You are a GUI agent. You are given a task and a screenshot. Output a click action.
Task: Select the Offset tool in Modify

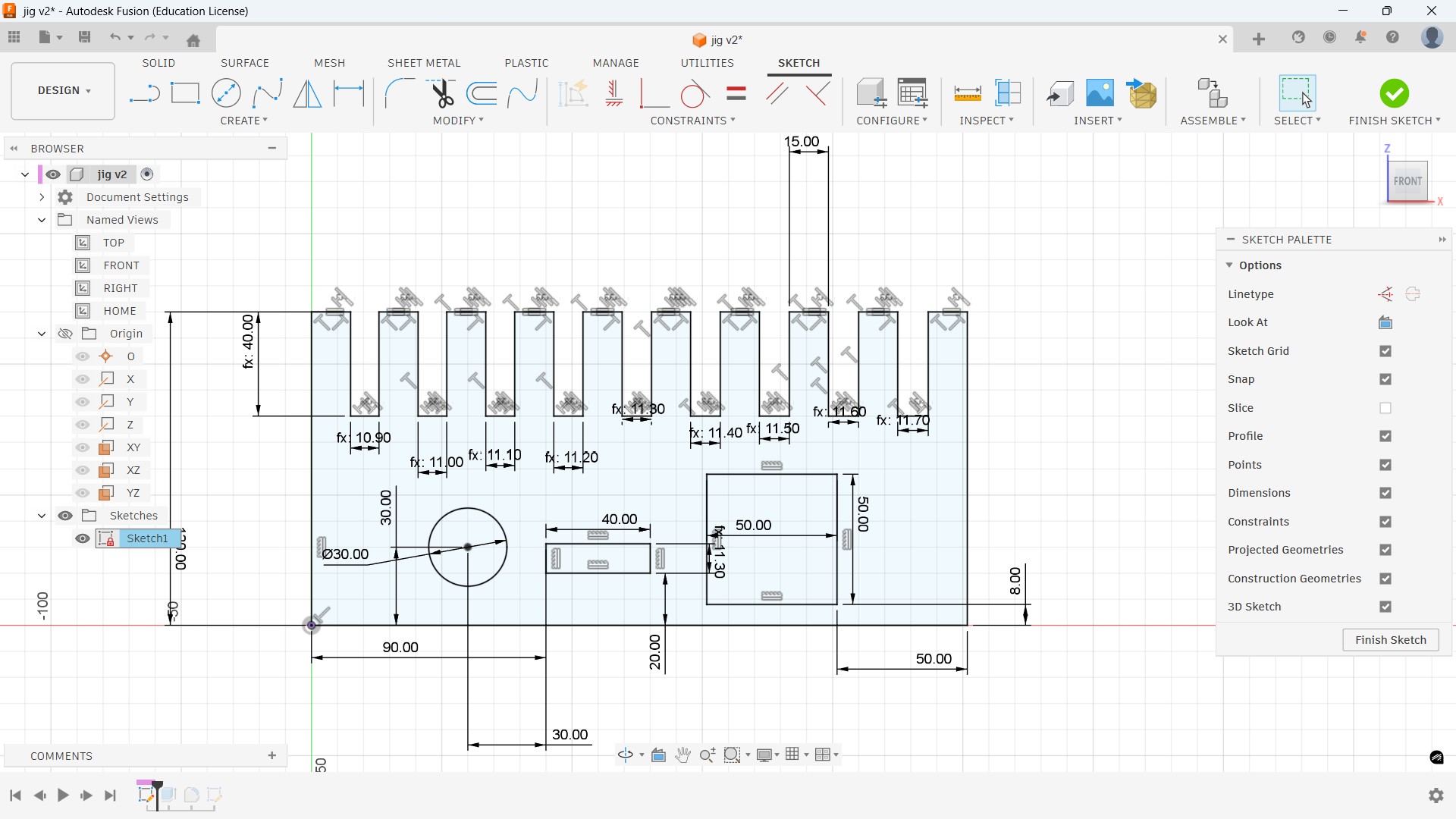482,94
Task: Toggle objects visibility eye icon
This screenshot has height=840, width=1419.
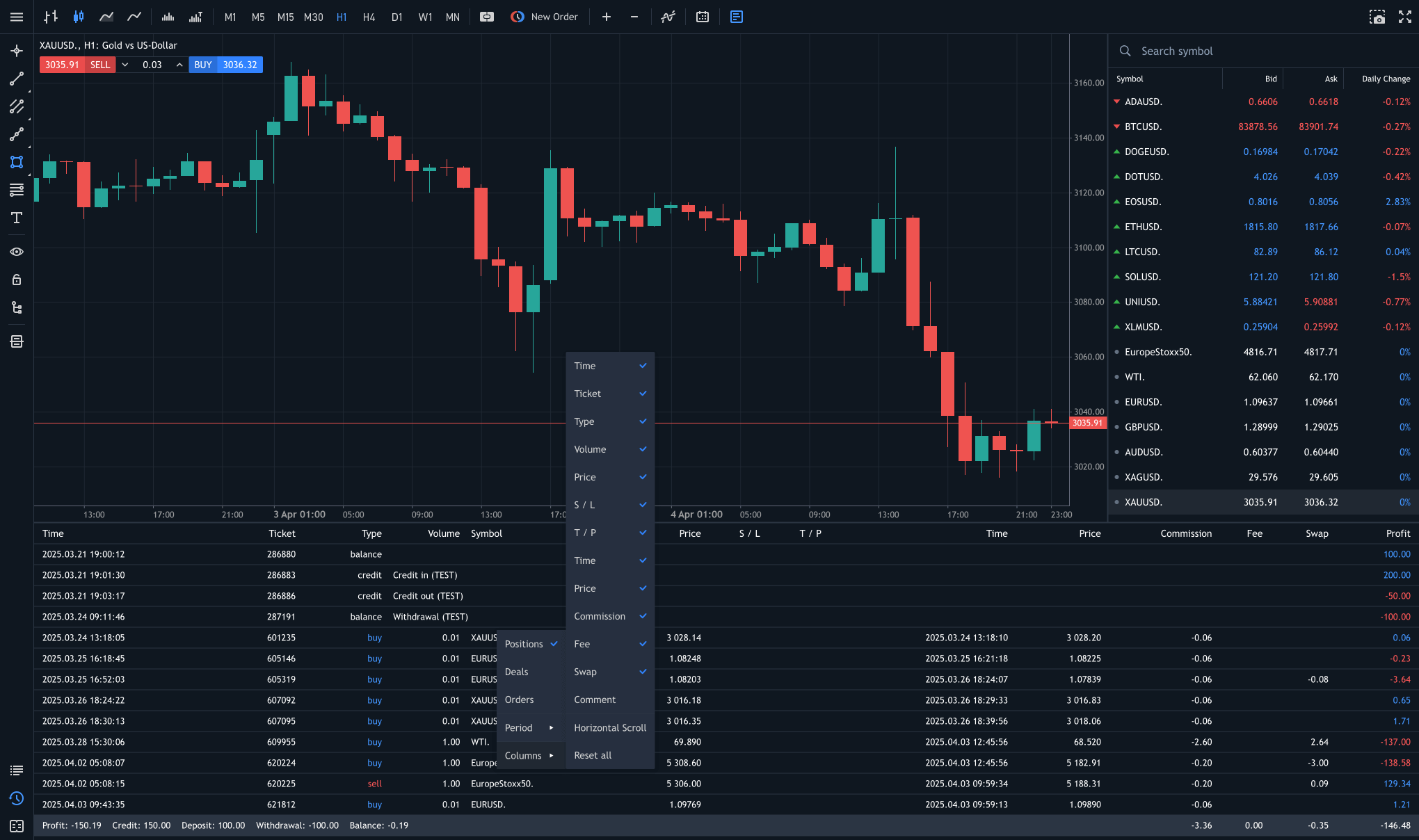Action: pos(17,252)
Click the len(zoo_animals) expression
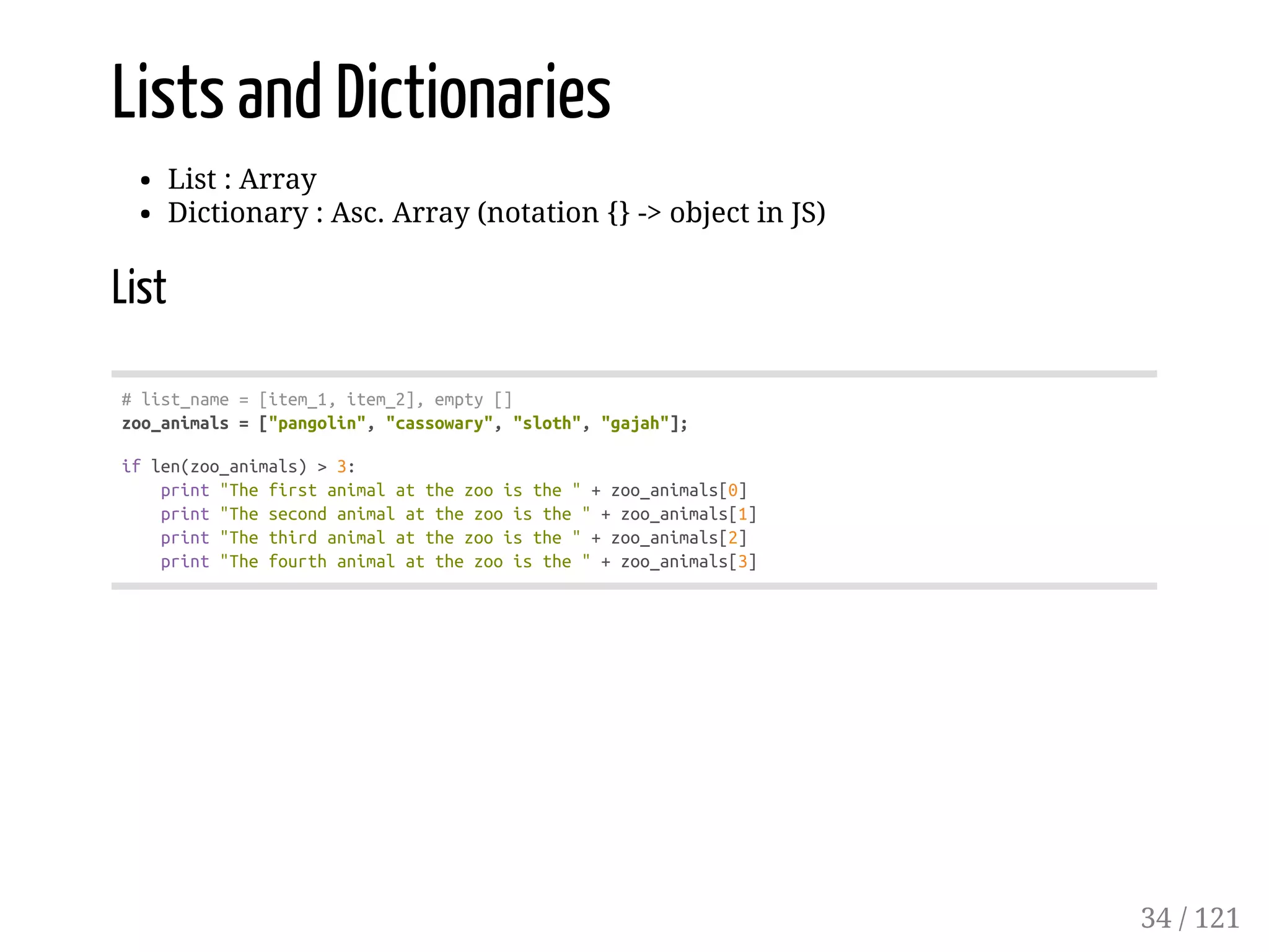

==============================

◆ **EXERCISE OBJECTIVE**:
After locating the line with "This screenshot has height=840, width=1419.", transcribe it and the rest of the data above exactly as written, without any picture.

◆ **YOUR RESPONSE**:
This screenshot has height=840, width=1419.
Action: pos(17,252)
Click the len(zoo_animals) expression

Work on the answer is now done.